[Dataset entries]
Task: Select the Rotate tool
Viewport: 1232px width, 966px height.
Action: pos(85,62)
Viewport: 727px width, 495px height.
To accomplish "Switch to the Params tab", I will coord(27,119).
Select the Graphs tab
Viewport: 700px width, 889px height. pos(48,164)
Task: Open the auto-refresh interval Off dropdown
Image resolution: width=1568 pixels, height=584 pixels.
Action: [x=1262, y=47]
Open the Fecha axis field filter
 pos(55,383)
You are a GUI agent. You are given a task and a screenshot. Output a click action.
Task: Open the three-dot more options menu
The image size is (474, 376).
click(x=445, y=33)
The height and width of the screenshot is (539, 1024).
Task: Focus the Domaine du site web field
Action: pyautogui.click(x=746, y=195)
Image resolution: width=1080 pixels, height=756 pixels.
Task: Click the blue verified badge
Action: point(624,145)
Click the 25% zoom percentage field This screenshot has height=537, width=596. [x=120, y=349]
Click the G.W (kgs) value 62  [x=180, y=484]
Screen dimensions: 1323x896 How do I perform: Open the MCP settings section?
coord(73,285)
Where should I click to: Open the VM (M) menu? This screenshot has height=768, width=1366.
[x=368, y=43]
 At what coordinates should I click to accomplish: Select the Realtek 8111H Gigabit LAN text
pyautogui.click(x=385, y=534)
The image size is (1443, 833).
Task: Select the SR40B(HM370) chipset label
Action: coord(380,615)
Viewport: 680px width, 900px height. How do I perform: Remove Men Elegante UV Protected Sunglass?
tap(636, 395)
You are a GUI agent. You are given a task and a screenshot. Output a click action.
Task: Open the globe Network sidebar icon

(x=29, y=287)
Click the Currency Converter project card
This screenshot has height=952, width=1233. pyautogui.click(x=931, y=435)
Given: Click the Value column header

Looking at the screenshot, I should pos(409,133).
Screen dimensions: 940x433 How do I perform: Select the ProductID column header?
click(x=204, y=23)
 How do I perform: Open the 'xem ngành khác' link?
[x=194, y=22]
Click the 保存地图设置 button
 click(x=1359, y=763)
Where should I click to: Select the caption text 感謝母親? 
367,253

→ **TASK OBJECTIVE**: Reproduce exactly the lines from the one with "Given: Click the Value column header" through the last line of the entries, keeping both of those lines and nothing else.

→ **RESULT FOR THIS TASK**:
Given: Click the Value column header

Looking at the screenshot, I should pos(409,133).
Screen dimensions: 940x433 How do I perform: Select the ProductID column header?
click(x=204, y=23)
 How do I perform: Open the 'xem ngành khác' link?
[x=194, y=22]
Click the 保存地图设置 button
 click(x=1359, y=763)
Where should I click to: Select the caption text 感謝母親? 
367,253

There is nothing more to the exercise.